Art therapy can be accessed individually or within a group of other people experiencing the same kind of loss. You can meet with an art therapist to explore ways to access your thoughts and feelings through creative means or to create within a group setting and share your story with others.
How can you access some of these benefits on your own?
- Pull out those old thin markers or grab a fine-point black Sharpie. Then, Google the word “Zentangles” or go to Zentangle.com to learn a new way of doodling. This repetitive method provides a sense of calm as one repeats strokes of lines and dots to create patterns.
- Find a watercolor set of paints. Using large strokes, paint circles and lines on your paper.
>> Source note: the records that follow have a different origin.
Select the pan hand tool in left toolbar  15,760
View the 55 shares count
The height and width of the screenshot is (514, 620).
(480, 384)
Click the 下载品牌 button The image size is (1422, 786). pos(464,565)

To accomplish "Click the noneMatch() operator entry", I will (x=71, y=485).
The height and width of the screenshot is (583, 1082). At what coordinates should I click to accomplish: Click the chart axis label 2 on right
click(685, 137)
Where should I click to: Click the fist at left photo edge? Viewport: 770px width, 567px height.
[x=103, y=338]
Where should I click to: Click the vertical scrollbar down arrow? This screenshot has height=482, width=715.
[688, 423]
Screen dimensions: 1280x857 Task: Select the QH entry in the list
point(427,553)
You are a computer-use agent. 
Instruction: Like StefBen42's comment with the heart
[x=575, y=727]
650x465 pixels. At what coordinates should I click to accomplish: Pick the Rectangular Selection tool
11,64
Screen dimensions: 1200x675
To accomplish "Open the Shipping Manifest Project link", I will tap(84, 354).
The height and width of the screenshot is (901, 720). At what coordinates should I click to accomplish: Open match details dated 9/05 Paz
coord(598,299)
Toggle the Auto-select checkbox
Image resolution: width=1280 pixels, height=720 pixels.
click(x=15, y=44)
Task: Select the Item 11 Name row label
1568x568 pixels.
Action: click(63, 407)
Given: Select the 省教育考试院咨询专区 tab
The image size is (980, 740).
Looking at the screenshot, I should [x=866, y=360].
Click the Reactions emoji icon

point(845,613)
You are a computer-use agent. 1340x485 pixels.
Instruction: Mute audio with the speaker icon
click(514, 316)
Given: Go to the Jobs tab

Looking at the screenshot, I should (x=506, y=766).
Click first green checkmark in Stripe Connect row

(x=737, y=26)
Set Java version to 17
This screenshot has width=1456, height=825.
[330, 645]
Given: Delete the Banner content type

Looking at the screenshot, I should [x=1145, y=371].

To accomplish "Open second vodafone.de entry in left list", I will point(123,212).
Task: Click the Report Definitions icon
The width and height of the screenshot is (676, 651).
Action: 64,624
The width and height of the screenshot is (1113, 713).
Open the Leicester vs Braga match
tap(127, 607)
Don’t worry about the finished product, but allow your mind to choose colors that fit your mood and move your brush as you please.
- Pick up some old magazines. Tear out images in the magazines that remind you of a safe space. It could be a real space at home or an imaginary space such as a backyard treehouse. Collage these images onto paper. You may want to draw or paint around the pictures to add more background. Revisit this space when you are feeling overwhelmed.
- Purchase some clay or modeling compound if you don’t have any in your home. Allow yourself the freedom to throw it or pound on it, like you did in kindergarten. Grab a rolling pin and roll it out. Squish and squeeze it as you focus on how it feels in your hands. If you want to take it further, sculpt a few family members and how they might interact with you during this time.
- Locate an old shoebox or any kind of box with a lid. Paint the outside of the box. Add photos of the deceased or another special paper to decorate the outside. Once it’s dry, find special notes or belongings from your loved one and place inside. You may even want to write a letter to your loved one telling them what you miss about them or how they made you feel.
Grief is a yo-yo. It is a back-and-forth process of paying attention to your feelings and finding healthy distractions. Art can provide both a creative distraction and a pathway to accessing your emotions. Give yourself permission today to create something new and see what evolves on the other side.